Reports on shRNA-mediated inhibition of several proteins including CD74 and the SET (suppressor of variegation, enhancer of zeste, and trithorax) oncogene demonstrate antiproliferative effects in HNSCC.78, 79, 80 Further, local invasion can be controlled by targeting extracellular matrix modulators including metalloproteinase-9 and -11.78, 81 While monotherapy has been efficacious in preclinical models, combination therapy may have synergistic effects. The use of three shRNAs targeting telomerase reverse transcriptase, proangiogenic vascular endothelial growth factor, and antiapoptotic Bcl-XL genes decreased HNSCC xenograft growth, demonstrating the feasibility of a multitarget-approach.82
Several reports demonstrate the role of oncogenes and oncogenic mutations in resistance to therapy. Cisplatin therapy is a vital component of current chemotherapy for HNSCC. However, patients frequently develop resistance to cisplatin. Recent studies have shown that shRNA-mediated downregulation of glucose transporter GLUT1 and cell cycle regulator cyclin-D1 increase sensitivity to cisplatin.83, 84, 85 Additionally, targeting sphingosine kinase 1 (SPHK1) increased tumor sensitivity to doxorubicin with a significant reduction in SPHK1 expression after transfection.83 Similarly, the use of shRNA targeting mutant-tumor suppressor p53 conferred sensitivity to radiation in radio-resistant HNSCC.5 Although these studies are in preclinical development, developments in vectors including viral vectors would facilitate translation to the clinic. Together these studies provide insight into future applications for therapeutic gene targeting in HNSCC.
Viruses are effective transgene delivery agents in treatment of many disease processes ranging from metabolic disturbances to cancer. Of the several classes of viruses used to deliver transgenes, several reports use adenoviruses and herpesviruses in HNSCC preclinical models. While viruses are effective vectors for delivery of genetic material, their lytic life cycles confer the added advantage of tumor cell destruction. In this section, we discuss the use of viruses for gene delivery in HNSCC and advances in oncolytic viruses for targeted destruction of cancer cells.

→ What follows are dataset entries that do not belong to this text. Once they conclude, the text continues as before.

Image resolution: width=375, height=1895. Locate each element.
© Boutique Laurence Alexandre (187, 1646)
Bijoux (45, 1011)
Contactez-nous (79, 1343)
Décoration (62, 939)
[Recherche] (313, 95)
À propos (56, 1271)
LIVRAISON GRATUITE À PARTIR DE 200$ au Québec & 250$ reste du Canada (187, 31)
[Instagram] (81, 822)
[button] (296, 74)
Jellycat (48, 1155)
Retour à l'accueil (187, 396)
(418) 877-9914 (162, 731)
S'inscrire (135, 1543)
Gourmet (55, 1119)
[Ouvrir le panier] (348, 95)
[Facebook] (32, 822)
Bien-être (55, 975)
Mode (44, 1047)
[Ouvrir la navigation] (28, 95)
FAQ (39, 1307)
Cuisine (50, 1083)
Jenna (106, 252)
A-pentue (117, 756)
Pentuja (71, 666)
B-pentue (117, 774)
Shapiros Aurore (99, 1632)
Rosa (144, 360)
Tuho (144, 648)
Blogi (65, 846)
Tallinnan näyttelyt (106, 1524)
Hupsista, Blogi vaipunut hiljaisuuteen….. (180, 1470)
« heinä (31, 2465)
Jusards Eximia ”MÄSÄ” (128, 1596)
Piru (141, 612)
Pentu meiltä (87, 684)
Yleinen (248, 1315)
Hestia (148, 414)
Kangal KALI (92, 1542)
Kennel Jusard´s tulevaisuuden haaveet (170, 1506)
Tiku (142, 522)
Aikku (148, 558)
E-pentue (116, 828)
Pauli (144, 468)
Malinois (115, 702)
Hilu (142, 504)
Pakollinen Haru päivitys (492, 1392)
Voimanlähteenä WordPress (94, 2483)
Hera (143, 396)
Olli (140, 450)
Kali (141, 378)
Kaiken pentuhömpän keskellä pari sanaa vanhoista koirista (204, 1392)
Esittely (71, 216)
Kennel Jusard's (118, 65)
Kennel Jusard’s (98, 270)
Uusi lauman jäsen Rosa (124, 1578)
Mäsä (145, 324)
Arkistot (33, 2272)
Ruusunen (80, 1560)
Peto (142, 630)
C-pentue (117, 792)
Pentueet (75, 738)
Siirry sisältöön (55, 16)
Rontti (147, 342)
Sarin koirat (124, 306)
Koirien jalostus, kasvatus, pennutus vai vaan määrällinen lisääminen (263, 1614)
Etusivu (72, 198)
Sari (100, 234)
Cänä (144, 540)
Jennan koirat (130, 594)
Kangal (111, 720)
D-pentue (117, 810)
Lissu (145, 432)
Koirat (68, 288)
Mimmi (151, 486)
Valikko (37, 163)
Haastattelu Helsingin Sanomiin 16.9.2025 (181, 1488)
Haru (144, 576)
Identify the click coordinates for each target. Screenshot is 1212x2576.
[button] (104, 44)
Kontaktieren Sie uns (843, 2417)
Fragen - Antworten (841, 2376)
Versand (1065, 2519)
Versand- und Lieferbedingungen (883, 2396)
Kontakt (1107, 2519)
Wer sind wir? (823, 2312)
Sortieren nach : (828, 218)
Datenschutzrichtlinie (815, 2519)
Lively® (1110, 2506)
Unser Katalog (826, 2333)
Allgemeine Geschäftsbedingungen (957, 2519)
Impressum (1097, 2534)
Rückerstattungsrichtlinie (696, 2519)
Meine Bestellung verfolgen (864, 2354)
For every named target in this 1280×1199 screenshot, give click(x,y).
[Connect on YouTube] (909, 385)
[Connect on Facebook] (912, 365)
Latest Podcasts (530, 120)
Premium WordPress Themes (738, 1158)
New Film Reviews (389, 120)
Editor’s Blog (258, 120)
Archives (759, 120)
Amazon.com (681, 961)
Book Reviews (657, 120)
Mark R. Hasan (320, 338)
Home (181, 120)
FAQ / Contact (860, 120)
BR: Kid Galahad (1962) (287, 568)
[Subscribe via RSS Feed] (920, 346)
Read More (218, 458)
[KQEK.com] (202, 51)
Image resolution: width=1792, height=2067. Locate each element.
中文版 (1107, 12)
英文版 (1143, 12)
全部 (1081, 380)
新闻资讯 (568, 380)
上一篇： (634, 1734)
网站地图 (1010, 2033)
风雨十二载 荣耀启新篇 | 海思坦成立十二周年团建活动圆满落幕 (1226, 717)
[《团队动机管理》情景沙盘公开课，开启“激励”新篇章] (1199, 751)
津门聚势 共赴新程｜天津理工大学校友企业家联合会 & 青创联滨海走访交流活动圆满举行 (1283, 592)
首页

Viruses are frequently used to transduce human cells due to their high efficiency of gene transfer. Depending on the type of virus, the exogenous nucleic acid either integrates into the host genome or remains episomal. Viruses used for gene transfer are generally replication-incompetent though there are exceptions.
Adenoviral vectors are the most widely used viral vectors for gene transfer in preclinical studies and clinical trials. Wild-type p53 delivered using recombinant adenoviruses lead to apoptosis in HNSCC tumor cells with up to 60% response in 48 h.86, 87 This allows for reestablishment of the G1 block, increasing sensitivity to radiation and chemotherapy.88, 89, 90 Further, adenoviruses and adeno-associated viruses were used to deliver herpes thymidine kinase to tumor explants.91, 92, 93 Treatment with prodrug ganciclovir not only killed the transduced cells but also the adjacent bystander cells. In a recent study, recombinant vaccinia virus encoding the oncogene erbB2 was tested in a vaccination approach in a mouse model of salivary gland carcinoma.94 Activation of antibody-dependent cellular cytotoxicity on intratumoral injection of the recombinant virus resulted in antitumor efficacy.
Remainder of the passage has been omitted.